Saved entries:
....................

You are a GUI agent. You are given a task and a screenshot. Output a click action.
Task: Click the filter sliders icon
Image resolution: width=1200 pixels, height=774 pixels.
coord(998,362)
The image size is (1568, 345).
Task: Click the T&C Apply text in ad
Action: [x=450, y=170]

....................

Work request: When you answer, return the records above exactly as they stand.

Solution:
You are a GUI agent. You are given a task and a screenshot. Output a click action.
Task: Click the filter sliders icon
Image resolution: width=1200 pixels, height=774 pixels.
coord(998,362)
The image size is (1568, 345).
Task: Click the T&C Apply text in ad
Action: [x=450, y=170]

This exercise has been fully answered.